** Opening Material for this task block **

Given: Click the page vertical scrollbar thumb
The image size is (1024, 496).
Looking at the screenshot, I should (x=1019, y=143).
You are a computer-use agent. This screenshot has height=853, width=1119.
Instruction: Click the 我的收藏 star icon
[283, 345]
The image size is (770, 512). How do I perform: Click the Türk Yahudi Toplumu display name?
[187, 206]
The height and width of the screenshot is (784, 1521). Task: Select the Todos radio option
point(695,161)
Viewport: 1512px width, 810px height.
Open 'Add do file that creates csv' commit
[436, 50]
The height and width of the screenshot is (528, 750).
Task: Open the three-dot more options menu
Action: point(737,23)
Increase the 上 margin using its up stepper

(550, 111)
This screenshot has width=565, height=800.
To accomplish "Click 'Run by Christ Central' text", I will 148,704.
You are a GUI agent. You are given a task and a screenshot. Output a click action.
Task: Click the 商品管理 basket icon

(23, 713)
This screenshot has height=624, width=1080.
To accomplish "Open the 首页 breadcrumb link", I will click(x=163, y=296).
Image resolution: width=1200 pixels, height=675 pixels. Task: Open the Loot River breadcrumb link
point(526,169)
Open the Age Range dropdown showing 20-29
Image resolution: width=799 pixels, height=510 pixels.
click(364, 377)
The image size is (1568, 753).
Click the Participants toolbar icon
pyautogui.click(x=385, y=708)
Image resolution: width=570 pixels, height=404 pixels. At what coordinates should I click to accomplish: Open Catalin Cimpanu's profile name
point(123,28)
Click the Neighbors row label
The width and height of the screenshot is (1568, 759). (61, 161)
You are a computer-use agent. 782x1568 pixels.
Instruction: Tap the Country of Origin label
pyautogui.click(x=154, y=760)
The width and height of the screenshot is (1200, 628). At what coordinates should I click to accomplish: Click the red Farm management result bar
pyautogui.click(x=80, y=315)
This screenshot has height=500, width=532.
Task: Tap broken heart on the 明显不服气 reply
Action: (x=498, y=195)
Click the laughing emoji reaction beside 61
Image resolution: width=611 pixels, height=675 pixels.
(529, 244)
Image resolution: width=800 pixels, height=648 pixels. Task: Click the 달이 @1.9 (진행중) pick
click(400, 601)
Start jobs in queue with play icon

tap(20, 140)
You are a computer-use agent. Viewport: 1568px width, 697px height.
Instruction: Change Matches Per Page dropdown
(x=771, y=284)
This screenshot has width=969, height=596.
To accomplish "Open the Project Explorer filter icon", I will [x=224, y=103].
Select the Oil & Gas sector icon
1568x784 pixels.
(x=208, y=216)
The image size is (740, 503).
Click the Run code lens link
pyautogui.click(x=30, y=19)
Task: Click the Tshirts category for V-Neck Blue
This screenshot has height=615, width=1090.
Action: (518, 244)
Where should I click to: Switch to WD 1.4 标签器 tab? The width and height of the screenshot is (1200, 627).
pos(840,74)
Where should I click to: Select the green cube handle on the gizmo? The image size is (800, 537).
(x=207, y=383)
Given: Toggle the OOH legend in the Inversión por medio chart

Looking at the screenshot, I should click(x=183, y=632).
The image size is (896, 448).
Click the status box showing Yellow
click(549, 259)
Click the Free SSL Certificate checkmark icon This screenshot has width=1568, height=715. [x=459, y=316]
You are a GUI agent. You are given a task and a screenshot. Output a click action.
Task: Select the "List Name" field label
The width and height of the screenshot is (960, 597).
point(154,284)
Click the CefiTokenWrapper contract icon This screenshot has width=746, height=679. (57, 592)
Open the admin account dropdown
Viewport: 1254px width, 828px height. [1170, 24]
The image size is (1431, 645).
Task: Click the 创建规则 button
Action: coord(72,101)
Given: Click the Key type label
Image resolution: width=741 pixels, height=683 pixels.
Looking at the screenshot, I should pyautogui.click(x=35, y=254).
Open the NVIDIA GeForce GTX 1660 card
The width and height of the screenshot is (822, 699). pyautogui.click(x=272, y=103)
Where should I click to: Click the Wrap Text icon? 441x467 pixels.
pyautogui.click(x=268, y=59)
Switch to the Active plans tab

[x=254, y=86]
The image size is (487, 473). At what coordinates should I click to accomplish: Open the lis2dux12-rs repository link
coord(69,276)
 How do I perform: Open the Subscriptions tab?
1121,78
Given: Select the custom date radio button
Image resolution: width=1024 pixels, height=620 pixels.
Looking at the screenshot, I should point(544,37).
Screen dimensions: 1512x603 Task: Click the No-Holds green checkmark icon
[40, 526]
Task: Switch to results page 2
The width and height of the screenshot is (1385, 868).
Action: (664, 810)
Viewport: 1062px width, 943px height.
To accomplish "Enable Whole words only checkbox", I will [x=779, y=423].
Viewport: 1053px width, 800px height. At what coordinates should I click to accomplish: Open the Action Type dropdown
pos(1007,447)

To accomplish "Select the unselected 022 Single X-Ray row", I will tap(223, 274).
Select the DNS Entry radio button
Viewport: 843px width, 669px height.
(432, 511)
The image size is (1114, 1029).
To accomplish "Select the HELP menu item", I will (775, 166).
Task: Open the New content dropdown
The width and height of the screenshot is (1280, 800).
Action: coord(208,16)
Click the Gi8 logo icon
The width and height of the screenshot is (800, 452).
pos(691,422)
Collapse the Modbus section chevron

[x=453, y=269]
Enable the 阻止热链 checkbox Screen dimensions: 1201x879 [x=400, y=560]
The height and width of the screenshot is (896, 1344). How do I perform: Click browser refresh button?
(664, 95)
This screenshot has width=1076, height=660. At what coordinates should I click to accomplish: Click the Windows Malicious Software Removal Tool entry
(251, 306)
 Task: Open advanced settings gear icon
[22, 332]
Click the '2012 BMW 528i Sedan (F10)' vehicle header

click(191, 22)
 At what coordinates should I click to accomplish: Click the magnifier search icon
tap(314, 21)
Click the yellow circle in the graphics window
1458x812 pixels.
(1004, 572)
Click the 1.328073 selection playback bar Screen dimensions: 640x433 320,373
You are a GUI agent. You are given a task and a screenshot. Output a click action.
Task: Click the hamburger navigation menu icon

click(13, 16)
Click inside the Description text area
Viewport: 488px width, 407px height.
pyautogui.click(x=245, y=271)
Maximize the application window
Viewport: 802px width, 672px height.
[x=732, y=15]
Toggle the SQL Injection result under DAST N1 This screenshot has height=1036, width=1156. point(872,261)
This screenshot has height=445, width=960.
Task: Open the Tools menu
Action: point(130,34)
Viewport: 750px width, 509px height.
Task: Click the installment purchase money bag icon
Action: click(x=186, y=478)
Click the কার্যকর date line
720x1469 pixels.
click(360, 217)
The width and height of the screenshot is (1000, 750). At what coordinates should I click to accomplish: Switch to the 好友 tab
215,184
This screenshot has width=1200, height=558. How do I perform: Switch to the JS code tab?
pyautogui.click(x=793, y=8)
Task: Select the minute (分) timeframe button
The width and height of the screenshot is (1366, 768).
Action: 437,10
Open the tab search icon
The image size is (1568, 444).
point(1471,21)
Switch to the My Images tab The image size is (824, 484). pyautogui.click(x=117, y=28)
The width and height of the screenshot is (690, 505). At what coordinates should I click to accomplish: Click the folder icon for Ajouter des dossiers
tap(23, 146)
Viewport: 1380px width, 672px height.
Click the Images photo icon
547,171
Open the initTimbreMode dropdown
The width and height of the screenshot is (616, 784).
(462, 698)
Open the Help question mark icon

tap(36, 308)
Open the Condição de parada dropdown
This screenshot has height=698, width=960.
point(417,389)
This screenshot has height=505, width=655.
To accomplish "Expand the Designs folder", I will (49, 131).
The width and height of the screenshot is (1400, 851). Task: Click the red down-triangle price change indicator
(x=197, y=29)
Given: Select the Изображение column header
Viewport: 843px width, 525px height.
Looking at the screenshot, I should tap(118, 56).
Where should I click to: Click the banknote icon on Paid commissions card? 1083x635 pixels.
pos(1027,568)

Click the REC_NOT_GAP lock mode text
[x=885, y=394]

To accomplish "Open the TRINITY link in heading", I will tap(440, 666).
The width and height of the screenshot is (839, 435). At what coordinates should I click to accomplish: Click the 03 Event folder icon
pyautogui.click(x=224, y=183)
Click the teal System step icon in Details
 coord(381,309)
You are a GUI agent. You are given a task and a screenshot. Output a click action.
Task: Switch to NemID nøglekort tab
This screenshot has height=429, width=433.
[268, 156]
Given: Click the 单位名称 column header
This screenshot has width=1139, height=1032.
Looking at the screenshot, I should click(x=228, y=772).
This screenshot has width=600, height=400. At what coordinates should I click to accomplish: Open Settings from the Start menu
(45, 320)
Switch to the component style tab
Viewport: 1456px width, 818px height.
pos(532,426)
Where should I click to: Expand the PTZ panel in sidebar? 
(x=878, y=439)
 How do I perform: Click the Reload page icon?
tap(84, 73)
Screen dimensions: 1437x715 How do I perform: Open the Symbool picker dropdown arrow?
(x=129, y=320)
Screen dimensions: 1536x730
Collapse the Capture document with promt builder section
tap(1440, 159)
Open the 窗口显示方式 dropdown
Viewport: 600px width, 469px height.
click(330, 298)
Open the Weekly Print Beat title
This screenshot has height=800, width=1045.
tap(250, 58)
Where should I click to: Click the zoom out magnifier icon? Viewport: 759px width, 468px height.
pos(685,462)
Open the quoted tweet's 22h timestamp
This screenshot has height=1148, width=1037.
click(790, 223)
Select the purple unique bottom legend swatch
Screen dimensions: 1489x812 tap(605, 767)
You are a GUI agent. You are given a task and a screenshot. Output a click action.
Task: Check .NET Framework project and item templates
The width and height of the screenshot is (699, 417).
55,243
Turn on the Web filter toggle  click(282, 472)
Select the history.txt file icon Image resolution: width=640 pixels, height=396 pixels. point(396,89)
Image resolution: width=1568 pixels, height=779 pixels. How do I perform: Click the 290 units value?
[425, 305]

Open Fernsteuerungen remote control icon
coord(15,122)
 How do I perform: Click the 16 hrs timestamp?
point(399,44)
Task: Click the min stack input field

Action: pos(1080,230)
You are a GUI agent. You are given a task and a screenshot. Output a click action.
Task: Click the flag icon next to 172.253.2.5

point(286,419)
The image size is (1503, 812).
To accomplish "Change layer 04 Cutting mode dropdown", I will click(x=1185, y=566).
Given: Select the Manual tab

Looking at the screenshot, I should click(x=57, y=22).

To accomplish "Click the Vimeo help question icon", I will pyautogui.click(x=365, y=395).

** Closing Material for this task block **

Your goal: Set down, exactly as they appear above, all lines from the one that has "Task: Click the hamburger" down to the one that has "Open the tab search icon", including those two and no others.

Exercise output:
Task: Click the hamburger navigation menu icon

click(13, 16)
Click inside the Description text area
Viewport: 488px width, 407px height.
pyautogui.click(x=245, y=271)
Maximize the application window
Viewport: 802px width, 672px height.
[x=732, y=15]
Toggle the SQL Injection result under DAST N1 This screenshot has height=1036, width=1156. point(872,261)
This screenshot has height=445, width=960.
Task: Open the Tools menu
Action: point(130,34)
Viewport: 750px width, 509px height.
Task: Click the installment purchase money bag icon
Action: click(x=186, y=478)
Click the কার্যকর date line
720x1469 pixels.
click(360, 217)
The width and height of the screenshot is (1000, 750). At what coordinates should I click to accomplish: Switch to the 好友 tab
215,184
This screenshot has width=1200, height=558. How do I perform: Switch to the JS code tab?
pyautogui.click(x=793, y=8)
Task: Select the minute (分) timeframe button
The width and height of the screenshot is (1366, 768).
Action: 437,10
Open the tab search icon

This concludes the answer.